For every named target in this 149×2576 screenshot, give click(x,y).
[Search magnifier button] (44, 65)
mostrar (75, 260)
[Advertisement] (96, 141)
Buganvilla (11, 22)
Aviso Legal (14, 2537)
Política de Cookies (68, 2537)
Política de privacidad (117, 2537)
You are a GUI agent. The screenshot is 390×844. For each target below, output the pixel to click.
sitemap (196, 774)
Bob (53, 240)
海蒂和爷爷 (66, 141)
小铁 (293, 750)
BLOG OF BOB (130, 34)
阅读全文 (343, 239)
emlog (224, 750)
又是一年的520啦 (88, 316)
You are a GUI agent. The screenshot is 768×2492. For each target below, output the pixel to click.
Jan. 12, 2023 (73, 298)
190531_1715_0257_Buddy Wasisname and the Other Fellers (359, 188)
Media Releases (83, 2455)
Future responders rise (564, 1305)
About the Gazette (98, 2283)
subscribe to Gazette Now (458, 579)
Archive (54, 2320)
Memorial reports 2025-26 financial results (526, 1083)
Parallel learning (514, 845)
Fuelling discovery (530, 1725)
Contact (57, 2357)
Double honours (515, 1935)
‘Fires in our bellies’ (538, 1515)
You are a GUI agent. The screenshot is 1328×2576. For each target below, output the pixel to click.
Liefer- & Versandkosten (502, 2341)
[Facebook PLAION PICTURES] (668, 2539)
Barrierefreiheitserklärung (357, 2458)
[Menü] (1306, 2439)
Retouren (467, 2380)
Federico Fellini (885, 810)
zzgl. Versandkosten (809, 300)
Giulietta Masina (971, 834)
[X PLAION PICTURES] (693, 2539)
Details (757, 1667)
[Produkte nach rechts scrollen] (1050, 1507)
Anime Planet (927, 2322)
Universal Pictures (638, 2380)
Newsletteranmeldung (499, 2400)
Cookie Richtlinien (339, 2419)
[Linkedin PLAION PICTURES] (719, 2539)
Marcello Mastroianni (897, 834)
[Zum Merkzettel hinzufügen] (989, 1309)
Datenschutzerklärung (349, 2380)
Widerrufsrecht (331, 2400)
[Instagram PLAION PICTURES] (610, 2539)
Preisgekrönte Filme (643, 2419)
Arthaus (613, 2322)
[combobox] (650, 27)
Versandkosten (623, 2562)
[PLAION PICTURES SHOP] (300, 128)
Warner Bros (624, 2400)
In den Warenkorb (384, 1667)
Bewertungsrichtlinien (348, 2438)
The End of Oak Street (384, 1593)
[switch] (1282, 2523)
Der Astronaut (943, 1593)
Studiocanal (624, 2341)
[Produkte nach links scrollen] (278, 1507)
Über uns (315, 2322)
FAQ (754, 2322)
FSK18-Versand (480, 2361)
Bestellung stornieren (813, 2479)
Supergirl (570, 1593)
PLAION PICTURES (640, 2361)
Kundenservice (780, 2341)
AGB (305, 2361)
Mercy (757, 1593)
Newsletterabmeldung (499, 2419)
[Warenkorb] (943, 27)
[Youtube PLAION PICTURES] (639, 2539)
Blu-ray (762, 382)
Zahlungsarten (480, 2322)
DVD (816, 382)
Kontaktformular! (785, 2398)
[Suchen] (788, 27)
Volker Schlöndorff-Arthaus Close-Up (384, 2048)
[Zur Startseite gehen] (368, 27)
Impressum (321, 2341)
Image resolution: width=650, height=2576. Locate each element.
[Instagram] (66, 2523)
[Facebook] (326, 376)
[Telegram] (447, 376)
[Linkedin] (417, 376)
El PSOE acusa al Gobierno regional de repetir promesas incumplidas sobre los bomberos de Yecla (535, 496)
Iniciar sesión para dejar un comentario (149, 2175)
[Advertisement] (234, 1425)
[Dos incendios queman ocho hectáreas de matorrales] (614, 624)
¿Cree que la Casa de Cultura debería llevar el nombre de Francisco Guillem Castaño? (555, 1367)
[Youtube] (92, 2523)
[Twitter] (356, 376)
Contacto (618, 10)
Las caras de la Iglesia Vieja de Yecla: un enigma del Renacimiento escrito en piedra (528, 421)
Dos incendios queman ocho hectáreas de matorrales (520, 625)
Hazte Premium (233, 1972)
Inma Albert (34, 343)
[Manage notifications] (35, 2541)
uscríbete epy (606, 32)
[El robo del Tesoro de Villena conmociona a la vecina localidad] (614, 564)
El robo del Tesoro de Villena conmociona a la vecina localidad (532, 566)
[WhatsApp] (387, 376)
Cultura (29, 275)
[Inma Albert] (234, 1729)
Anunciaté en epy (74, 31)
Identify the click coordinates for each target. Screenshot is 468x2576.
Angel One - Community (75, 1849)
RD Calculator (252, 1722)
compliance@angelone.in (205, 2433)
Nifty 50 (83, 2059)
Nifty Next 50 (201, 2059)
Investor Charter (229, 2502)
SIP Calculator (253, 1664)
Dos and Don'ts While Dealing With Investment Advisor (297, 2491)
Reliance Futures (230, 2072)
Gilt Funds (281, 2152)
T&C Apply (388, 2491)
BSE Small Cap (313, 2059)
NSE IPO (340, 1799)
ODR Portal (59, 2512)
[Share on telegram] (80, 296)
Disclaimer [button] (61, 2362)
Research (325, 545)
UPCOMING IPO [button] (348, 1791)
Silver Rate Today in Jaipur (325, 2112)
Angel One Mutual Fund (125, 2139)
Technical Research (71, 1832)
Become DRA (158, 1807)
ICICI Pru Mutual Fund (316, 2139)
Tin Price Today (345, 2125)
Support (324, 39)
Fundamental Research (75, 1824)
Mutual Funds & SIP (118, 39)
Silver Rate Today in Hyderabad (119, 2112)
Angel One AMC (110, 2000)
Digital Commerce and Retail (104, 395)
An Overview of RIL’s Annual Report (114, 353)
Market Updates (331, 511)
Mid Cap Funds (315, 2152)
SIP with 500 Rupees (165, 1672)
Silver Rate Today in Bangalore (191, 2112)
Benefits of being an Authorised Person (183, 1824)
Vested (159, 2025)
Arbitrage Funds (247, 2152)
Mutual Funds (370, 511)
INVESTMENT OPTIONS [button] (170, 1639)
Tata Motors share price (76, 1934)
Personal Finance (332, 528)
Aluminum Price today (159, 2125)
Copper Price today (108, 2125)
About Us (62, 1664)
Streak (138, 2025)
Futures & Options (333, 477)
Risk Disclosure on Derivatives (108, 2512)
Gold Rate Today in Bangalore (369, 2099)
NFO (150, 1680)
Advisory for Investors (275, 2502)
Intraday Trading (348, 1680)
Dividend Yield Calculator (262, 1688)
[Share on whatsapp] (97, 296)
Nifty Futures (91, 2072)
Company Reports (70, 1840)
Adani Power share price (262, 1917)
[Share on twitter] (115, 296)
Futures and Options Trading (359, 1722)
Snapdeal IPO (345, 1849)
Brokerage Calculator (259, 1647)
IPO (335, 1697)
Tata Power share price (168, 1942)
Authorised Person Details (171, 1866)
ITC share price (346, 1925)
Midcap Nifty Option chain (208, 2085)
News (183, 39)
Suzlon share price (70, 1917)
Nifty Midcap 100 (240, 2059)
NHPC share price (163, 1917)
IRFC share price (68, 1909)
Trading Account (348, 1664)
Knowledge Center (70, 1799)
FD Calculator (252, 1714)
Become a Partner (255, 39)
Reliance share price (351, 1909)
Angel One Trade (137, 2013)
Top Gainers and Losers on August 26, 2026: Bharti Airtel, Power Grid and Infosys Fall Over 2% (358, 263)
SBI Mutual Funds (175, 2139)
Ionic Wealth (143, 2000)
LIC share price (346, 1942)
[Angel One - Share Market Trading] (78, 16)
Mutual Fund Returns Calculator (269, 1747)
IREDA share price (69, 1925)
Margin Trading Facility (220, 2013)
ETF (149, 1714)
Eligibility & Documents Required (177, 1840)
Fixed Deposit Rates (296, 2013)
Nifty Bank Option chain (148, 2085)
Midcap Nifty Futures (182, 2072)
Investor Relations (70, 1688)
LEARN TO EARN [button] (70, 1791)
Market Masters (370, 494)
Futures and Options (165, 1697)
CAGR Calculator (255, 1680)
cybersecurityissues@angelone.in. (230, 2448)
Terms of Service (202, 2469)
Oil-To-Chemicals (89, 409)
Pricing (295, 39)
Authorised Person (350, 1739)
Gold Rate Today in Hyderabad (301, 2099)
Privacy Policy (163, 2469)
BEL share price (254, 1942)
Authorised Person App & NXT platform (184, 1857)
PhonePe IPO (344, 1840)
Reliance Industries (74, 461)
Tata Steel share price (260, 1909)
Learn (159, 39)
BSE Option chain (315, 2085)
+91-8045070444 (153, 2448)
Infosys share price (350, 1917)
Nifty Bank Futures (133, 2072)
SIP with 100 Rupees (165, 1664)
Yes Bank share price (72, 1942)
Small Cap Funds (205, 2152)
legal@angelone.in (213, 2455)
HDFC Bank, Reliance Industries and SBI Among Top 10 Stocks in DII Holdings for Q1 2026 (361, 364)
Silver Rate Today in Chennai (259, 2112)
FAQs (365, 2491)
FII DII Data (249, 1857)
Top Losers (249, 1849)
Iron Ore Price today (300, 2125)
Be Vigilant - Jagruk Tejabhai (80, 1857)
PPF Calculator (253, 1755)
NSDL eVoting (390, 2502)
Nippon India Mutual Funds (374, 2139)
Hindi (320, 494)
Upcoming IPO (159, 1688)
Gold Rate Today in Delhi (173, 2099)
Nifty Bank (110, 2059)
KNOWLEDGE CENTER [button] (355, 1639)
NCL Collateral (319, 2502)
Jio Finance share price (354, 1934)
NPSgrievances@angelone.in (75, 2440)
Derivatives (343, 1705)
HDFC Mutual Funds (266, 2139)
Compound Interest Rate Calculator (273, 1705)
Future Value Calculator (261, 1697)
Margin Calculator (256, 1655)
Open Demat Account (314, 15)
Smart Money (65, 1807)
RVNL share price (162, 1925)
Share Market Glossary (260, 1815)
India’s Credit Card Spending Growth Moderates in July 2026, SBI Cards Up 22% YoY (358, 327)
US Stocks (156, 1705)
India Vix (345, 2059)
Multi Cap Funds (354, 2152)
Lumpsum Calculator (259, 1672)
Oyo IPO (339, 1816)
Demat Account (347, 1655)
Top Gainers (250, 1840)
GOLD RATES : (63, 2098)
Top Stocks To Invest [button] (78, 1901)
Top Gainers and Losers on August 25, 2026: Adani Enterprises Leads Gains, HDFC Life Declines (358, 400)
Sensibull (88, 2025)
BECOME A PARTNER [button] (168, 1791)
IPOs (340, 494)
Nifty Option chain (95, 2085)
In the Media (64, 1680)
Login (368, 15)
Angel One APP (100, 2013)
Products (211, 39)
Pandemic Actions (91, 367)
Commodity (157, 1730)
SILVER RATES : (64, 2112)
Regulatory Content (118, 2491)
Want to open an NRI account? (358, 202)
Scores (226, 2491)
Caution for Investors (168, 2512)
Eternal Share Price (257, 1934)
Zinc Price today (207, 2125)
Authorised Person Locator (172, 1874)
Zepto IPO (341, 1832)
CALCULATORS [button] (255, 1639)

## Work task
In the data above, which lines lie between the line with "[Linkedin PLAION PICTURES] (719, 2539)" and the line with "Über uns (315, 2322)", inclusive? Print those lines exactly and nothing else.

## Exercise output
[Linkedin PLAION PICTURES] (719, 2539)
Marcello Mastroianni (897, 834)
[Zum Merkzettel hinzufügen] (989, 1309)
Datenschutzerklärung (349, 2380)
Widerrufsrecht (331, 2400)
[Instagram PLAION PICTURES] (610, 2539)
Preisgekrönte Filme (643, 2419)
Arthaus (613, 2322)
[combobox] (650, 27)
Versandkosten (623, 2562)
[PLAION PICTURES SHOP] (300, 128)
Warner Bros (624, 2400)
In den Warenkorb (384, 1667)
Bewertungsrichtlinien (348, 2438)
The End of Oak Street (384, 1593)
[switch] (1282, 2523)
Der Astronaut (943, 1593)
Studiocanal (624, 2341)
[Produkte nach links scrollen] (278, 1507)
Über uns (315, 2322)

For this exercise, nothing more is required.